Tánaiste Leo Varadkar has called for a “comprehensive anti-inflation strategy” to deal with rising prices which he says could “continue for years”.
The strategy should include tax indexation, childcare subsidies, a “substantial” welfare and pension package, reduced insurance costs and more social and low-cost rental housing.
“I believe that the increase in inflation is not temporary,” he told the National Economic Dialogue. “It can go on like this for years. It’s going to be moderate, slow, but I don’t see a return to very low inflation anytime soon.
“Governments can do more by helping to lower some of the underlying high costs that the Irish are bearing.”
But he said there was “a limit” to what the government could do to offset rising energy costs.
Finance Minister Paschal Donohoe pointed to risks to economic growth as the government grapples with next year’s budget.
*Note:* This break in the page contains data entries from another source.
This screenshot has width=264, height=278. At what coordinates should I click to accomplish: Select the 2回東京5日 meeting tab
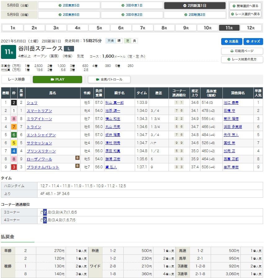pos(69,6)
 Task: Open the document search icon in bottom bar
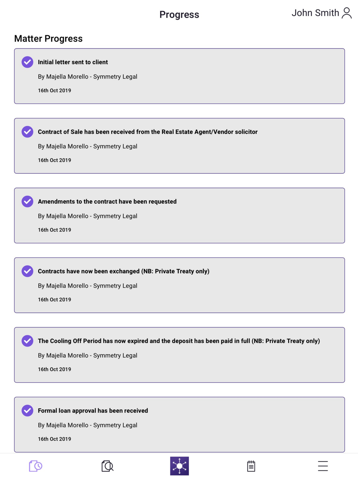[107, 466]
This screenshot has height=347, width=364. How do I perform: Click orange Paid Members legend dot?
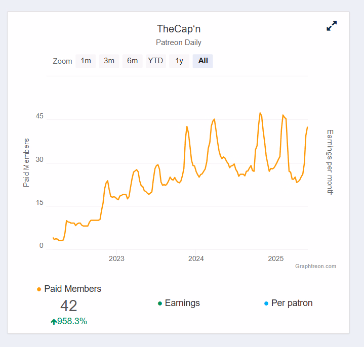point(39,289)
“So many of the risks that we identified as potential a few months ago are now the ones that are materializing and that we need to deal with,” Mr Donohoe said earlier at the same event in Dublin Castle.
In April, the government forecast the domestic economy would grow 4.2 percent this year and 3.9 percent in 2023, while gross domestic product would grow 6.4 percent this year and 4.4 percent in 2023 .
Both the European Commission and the OECD have since lowered their forecasts, coming in below the government’s April estimate.
While Mr Donohoe said the government “would not stand by as these types of risks develop,” he insisted spending must be reined in to maintain the country’s creditworthiness when borrowing costs start to rise.
“We can help, but we cannot face and isolate ourselves from the changes that are happening, and we have constraints and limitations in the choices we must make.
“The era of Covid where we could borrow so much for so little – that’s over now.”
The government expects a small budget deficit this year and a small surplus in 2023.
The Taoiseach also dampened expectations of a budget giveaway, insisting the government would not chase inflation “month-to-month.”
Micheál Martin insisted that the upcoming budget will be a “cost of living budget” and warned that next winter “could be the most significant difficult time of this crisis so far”.
He said the government must prioritize the people most vulnerable to price increases and be careful not to inflate the cost of living by injecting too much money into the economy.
“Our priority will be to balance the rising cost of living against the risk of exacerbating the same inflationary pressures.”
He also brushed off questions about putting corporate tax revenue into a hard times fund, saying the “immediate priority of this year’s budget will be the cost of living”.
The National Economic Dialogue is an important step in the budget process. The summer economic statement will follow next month.